A yoga vado infatti con delle amiche e abbiamo inaugurato la formula palestra e poi cena, che fa tanto Sex&theCity e porta fuori la Miranda che c’è in me. Questa simpatica occorrenza ha spesso generato delle scene molto comiche e che confermano la mia impressione di trovarmi in un teen movie americano. Per la precisione Mean Girls.
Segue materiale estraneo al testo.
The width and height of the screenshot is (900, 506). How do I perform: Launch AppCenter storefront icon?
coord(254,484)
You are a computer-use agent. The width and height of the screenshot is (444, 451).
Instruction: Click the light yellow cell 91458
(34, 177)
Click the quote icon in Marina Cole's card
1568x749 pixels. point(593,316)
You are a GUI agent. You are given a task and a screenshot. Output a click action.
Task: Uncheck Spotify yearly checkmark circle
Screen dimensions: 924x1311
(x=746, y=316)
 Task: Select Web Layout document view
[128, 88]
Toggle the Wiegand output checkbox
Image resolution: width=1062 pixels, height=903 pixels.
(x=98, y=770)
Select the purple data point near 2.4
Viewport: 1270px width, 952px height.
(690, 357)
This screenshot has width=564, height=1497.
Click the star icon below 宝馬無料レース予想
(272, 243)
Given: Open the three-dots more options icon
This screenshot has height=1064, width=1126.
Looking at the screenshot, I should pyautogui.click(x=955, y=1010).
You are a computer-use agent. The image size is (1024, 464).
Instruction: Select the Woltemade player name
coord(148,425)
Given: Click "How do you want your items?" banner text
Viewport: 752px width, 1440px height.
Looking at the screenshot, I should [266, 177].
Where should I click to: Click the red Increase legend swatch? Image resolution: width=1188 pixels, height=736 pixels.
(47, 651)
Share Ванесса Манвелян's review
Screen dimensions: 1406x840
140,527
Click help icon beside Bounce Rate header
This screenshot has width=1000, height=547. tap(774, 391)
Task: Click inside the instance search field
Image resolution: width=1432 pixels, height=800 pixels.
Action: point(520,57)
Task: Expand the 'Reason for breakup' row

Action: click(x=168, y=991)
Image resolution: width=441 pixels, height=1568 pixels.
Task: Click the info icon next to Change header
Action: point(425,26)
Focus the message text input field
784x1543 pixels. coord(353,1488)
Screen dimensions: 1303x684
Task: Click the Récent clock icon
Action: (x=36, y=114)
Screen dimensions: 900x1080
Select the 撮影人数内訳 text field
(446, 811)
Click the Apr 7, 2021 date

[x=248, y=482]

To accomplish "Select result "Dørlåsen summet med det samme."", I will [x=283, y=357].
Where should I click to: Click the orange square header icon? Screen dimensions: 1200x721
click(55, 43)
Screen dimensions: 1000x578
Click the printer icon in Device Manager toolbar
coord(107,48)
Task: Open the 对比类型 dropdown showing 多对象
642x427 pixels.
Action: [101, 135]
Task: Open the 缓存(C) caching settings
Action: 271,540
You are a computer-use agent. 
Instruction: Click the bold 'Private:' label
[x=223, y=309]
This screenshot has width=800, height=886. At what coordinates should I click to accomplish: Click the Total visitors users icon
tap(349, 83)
A cena I. ha chiesto a un suo amico della Repubblica Dominicana perché non fosse ispanico. Mi sono dovuta trattenere dal dirle “I, non puoi semplicemente chiedere alla gente perché non è ispanica!”. Fatemi un applauso, anche a questo giro abbiamo scansato la denuncia.

Tutto è molto fetch. 

Vostra e sciagattante,

Platypus

mercoledì 4 marzo 2015

Grebiulino rosa e boxer is the new nu jeanz e na magliett

L'altro giorno ho finalmente cucinato la focaccia per i miei studenti. Mentre  impastavo e cucinavo, la mia esistenza è stata finalmente riconosciuta dal mio vicino di stanza. Fun fact: il ragazzo e il suo compagno di stanza sono gli unici che con il tema della casa che mi ospita, la guerra civile, non c’entrano nulla, sono stati messi qui solo perché avevano bisogno di un posto dove dormire. Sono entrambi qui con una borsa di studio per giocare a lacrosse (di cui so solo che è uno sport brutale nel quale si usano mazze). Mentre nel mio grembiule rosa disponevo pomodorini sulla focaccia (sulla quale ho dimenticato di mettere il sale, ma tanto questi la focaccia non l'hanno mai mangiata e non se ne sono accorti), il ragazzo stava andando in bagno, direttamente di fronte al tavolo dove lavoravo. Fun fact: il ragazzo ha l’abitudine di andare a fare la doccia e di girare per casa solo con i boxer, sfoggiando un corpo abbastanza bronzo riacesco. Immaginatevi la scena: io nel mio grembiulino rosa che taglio pomodorini, questo tipo che passa, e in boxer, assolutamente naturale, mi guarda, si ferma e mi chiede:
-What are you baking? (che cucini?)
Avendo fatto il militare a Cuneo ed essendo quindi una donna di mondo, non mi sono scomposta e gli ho risposto:
-Focaccia.
-Whaaat?
-A kind of italian bread for my students.
- you’re a professor? You live here? What do you teach? {N.B. il pensiero che potessi essere una professoressa non l’ha fatto desistere dal rimanere lì impalato vestito solo dei suoi boxer}
-No, I’m not a professor. I’m a cultural liason in the Italian classes.
-So you can speak Italian!
-…
-…
- I’m Italian, actually.
-Ah.
-Yeah.
Calcoliamo che è un mese che giro per casa e ci salutiamo e che lui mi sente bestemmiare in italiano durante yoga. Il ragazzo non è propriamente il più sveglio della cucciolata o, come dicono qui in America, the sharpest crayon in the box (la matita più appuntita dell’astuccio). Questa versione del teatro dell’assurdo, ovvero grembiulino rosa VS boxer è continuata.
-I don’t speak Italian.
-…
-My mother does. She studied there. Ok, then, bye.
-Bye.
Blasè come poche ho ripreso a disporre I pomodorini, chiedendomi per l’ennesima volta se io non sia la protagonista del Platypus’s Show, come il caro Truman. Il ragazzo è poi uscito dal bagno e, sempre gloriosamente semi ignudo mi ha garrulamente urlato, “Arrivedorci”. Sono rimasta alquanto perplessa da questa interazione sociale.Anche perché non mi spiego
1.      In che modo in 10 minuti in bagno abbia scoperto come si dice good bye in italiano
2.      Se aveva un cellulare per scoprire l’arcano, dove lo tenesse.
Immagino ci siano misteri di cui è meglio non conoscere la soluzione.
La focaccia però è stata apprezzatissima.